Dear Editor

With sincere interest, we have carefully reviewed the article “Risk of dyslipidemia in chronic hepatitis B patients taking tenofovir alafenamide: a systematic review and meta-analysis,” published in your esteemed journal by Hwang et al. [1]. This meta-analysis revealed that individuals receiving the tenofovir alafenamide(TAF) regimen demonstrated notably higher elevations in various lipid parameters.

We express our gratitude to the authors for their dedication to this paper. While acknowledging the merit, we seek further clarifications, as addressing these concerns may contribute to a more comprehensive understanding of the presented findings.

Our first concern pertains to the heterogeneity. As outlined in the meta-analysis, the enrolled studies comprised two randomized controlled trials (RCTs), three prospective cohorts, and seven retrospective cohorts. Notably, the I2 statistic exceeded 45% for all the results, and the majority (26 out of 28) were with 80% and above I2 statistics (refer to Table 2–4) [1]. Previous studies proposed that an I2 surpassing 75% indicated high heterogeneity [2], while 50% suggested a significant heterogeneity [3]. The Cochrane Handbook clarified, “Clinical variation will lead to heterogeneity”.Footnote 1 As presented in the appendix of Hwang et al. study,Footnote 2 the authors put RCTs together with cohort studies to calculate the effect size, while we thought different types of studies were one of the critical factors contributing to heterogeneity. Even meta-regression should also analyze studies of the same category.

Our second concern revolves around potential biases. As elucidated by the Lancet [4], a fundamental limitation of cohort studies was the selection bias. Additionally, analyses of cohort data should address and mitigate potential confounding factors [4]. We noted that those enrolled observational studies did not incorporate multivariate adjustments when examining the changes in lipid levels. This omission increases the likelihood that this meta-analysis's final results may be subject to bias. Notably, one enrolled study [5] reported changes in total cholesterol levels in Supplementary Table 8 from their Appendix,Footnote 3 not in triglyceride levels, as reported in Table 2 of the meta-analysis [1].
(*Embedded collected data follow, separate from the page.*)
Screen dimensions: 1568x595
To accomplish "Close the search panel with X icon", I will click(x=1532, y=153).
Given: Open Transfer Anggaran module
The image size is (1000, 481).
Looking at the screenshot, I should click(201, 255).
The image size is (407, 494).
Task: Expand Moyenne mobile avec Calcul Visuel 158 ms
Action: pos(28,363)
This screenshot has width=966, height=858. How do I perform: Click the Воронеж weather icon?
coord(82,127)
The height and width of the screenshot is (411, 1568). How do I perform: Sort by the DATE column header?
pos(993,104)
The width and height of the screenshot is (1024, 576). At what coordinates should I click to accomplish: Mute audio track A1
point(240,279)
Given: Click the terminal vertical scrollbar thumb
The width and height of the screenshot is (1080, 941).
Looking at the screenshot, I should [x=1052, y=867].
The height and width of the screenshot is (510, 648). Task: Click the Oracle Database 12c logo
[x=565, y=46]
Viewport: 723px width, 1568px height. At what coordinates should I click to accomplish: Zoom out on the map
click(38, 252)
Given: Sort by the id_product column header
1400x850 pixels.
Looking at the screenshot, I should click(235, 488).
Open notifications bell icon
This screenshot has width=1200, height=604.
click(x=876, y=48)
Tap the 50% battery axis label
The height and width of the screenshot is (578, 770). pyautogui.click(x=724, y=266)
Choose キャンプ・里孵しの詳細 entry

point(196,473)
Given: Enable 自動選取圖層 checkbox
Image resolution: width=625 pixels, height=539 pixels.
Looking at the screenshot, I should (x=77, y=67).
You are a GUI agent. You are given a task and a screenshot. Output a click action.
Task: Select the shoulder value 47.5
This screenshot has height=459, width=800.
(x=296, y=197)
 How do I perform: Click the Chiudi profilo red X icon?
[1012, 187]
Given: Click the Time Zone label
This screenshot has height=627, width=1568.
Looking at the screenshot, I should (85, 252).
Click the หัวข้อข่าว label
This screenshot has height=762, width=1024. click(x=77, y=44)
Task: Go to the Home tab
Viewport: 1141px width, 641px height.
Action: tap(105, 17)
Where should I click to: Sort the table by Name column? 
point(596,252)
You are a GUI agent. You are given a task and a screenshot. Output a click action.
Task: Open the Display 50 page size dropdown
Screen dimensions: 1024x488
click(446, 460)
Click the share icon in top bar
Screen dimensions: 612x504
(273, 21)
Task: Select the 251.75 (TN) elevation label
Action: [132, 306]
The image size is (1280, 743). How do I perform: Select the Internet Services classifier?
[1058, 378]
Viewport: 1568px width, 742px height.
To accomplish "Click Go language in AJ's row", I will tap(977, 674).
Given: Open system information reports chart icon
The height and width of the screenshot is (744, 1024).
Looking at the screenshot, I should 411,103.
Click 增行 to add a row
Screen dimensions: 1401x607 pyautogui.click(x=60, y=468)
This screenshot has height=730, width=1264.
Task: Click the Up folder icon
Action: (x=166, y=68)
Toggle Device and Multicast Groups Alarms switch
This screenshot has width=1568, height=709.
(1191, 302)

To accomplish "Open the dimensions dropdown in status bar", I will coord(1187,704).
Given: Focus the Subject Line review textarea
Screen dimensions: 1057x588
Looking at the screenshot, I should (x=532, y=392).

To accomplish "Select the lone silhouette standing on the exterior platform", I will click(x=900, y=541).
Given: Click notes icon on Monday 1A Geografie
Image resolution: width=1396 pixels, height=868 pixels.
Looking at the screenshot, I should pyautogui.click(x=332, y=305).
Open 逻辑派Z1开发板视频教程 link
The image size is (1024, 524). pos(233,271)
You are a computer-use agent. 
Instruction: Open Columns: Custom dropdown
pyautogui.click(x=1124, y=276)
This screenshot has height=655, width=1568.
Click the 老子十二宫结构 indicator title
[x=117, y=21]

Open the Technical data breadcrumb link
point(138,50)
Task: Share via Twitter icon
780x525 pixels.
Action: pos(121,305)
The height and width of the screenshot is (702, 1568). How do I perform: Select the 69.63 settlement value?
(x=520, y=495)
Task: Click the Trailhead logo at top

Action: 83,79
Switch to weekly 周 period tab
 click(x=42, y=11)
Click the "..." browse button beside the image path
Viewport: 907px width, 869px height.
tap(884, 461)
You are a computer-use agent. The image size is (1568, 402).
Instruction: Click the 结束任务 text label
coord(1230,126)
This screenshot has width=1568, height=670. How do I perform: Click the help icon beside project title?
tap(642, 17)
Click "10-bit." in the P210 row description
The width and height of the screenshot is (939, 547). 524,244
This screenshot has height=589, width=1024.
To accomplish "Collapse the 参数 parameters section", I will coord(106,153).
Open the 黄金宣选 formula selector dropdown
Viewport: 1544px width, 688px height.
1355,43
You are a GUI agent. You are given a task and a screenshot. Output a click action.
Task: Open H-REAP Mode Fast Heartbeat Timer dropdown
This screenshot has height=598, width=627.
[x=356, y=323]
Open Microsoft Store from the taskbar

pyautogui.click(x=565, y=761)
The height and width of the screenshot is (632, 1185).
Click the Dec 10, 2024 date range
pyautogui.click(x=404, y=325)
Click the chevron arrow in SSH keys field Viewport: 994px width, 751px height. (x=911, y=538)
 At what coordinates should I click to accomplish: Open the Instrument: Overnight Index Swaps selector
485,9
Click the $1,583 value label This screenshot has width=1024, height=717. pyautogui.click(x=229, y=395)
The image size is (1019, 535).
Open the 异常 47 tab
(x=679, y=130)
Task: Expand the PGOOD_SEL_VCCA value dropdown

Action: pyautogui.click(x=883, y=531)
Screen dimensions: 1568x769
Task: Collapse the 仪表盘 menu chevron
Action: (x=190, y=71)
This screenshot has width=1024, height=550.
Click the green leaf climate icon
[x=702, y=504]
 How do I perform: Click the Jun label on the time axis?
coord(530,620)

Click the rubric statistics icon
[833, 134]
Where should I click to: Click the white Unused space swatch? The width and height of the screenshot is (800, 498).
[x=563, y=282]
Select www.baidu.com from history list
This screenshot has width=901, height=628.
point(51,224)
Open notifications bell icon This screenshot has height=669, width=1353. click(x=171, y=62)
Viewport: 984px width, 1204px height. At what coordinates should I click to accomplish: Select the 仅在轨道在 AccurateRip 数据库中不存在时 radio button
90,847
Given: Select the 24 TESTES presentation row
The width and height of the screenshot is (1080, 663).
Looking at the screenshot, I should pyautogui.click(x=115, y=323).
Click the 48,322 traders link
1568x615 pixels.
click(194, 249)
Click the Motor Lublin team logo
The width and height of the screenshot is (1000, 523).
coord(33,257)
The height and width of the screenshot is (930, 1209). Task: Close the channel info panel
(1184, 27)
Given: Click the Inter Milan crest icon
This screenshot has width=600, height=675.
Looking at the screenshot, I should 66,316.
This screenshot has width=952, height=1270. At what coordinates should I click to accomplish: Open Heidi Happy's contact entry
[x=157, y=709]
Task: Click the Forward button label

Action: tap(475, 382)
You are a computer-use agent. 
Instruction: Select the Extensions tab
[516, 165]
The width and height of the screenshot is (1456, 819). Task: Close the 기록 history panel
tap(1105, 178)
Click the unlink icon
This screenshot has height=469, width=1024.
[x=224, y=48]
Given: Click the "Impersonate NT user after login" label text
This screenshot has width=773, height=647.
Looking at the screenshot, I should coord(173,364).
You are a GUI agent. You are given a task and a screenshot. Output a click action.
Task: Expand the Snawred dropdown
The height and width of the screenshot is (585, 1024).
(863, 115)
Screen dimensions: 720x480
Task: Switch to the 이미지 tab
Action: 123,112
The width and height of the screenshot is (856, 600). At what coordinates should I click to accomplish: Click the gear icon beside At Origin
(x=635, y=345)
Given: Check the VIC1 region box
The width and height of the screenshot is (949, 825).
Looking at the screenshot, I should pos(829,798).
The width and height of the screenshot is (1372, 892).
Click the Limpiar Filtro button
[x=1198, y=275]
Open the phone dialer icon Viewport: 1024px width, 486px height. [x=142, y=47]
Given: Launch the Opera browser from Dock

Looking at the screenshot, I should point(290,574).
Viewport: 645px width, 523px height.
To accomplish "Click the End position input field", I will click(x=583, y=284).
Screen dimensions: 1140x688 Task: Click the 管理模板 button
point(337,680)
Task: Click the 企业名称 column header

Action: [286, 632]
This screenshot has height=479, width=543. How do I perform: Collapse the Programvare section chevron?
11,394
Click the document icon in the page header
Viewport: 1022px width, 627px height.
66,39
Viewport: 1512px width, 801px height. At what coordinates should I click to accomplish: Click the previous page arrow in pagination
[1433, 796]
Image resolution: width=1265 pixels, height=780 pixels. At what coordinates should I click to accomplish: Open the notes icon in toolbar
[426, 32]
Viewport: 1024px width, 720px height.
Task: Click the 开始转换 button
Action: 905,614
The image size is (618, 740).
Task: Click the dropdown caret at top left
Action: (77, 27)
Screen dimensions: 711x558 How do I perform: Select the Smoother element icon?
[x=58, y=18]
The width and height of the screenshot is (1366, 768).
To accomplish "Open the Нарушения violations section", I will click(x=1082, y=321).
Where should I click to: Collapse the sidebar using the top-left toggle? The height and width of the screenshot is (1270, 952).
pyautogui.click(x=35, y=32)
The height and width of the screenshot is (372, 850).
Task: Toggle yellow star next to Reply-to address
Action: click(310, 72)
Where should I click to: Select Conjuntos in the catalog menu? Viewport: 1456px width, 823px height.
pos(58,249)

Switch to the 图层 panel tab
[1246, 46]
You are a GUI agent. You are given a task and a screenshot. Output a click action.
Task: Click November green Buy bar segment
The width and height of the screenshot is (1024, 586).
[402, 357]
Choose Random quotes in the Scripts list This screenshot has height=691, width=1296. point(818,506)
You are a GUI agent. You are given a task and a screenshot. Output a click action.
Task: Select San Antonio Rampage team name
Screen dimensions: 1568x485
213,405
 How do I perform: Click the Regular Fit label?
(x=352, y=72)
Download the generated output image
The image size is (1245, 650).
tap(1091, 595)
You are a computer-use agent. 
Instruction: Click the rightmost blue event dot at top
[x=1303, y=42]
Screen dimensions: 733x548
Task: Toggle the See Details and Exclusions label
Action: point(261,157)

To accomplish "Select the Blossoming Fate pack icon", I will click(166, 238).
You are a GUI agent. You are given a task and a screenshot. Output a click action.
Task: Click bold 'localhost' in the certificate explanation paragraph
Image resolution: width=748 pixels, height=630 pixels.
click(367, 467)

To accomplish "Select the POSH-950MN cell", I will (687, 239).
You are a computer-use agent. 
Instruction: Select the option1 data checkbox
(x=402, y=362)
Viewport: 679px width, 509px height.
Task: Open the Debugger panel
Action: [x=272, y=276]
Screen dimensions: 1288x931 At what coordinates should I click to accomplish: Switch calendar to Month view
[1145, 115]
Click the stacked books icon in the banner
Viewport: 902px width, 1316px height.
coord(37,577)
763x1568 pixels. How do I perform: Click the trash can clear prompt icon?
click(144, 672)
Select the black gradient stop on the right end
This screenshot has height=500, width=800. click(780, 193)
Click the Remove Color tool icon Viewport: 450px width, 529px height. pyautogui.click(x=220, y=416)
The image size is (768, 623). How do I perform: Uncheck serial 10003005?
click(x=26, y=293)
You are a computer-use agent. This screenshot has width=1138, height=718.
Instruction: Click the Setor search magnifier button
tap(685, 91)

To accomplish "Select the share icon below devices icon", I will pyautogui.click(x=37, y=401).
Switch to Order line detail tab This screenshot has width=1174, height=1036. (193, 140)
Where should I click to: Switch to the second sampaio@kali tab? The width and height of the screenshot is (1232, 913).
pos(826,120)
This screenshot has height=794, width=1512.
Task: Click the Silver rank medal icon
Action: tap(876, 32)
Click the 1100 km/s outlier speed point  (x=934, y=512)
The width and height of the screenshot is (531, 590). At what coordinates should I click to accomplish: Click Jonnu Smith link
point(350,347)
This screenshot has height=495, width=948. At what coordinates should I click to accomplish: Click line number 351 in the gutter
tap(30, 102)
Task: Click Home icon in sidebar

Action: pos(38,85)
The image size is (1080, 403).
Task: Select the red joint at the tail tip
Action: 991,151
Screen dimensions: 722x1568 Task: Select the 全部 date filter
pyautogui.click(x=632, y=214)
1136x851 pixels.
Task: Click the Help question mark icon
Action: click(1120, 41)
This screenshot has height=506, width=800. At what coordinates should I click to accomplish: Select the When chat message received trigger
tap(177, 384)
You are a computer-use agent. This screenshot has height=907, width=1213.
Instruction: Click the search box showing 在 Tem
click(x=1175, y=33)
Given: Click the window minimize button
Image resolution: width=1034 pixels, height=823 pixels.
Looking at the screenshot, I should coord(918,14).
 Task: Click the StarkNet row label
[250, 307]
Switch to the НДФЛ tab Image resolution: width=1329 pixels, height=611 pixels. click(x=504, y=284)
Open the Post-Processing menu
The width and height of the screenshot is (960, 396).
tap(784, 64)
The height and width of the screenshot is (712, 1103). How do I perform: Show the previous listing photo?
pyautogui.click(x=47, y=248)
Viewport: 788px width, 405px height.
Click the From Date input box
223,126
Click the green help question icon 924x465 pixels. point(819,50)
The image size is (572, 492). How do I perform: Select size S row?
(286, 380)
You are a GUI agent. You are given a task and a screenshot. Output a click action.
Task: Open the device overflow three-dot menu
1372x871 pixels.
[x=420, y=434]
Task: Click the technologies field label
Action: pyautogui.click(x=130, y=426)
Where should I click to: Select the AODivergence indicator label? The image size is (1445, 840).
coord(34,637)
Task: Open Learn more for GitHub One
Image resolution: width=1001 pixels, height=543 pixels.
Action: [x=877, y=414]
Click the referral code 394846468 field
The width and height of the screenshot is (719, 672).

Our final concern pertains to the evaluation tool used for assessing the risk of bias, as presented in the appendix of Hwang et al. study2. According to the Cochrane Handbook,Footnote 4 the Cochrane risk-of-bias tool is designed for assessing specific outcomes in randomized trials. Therefore, its application to observational studies is not aligned with its intended use. Moreover, we find it inappropriate that the authors asserted that all observational studies had low risks of bias concerning blinding outcome data2. As observational studies were not designed with blinding protocols, the bias in this aspect should at least be categorized as unclear.Footnote 5 We recommend that the authors reconsider the choice of evaluation tools and accurately reflect the inherent limitations of blinding in observational studies.

We appreciate discussing this impactful research and hope our considerations rigorously advance our understanding of TAF’s dyslipidemia risks. Please accept our heartfelt gratitude to the authors and the editors for enabling valuable scientific exchange essential for the collective advancement of clinical knowledge.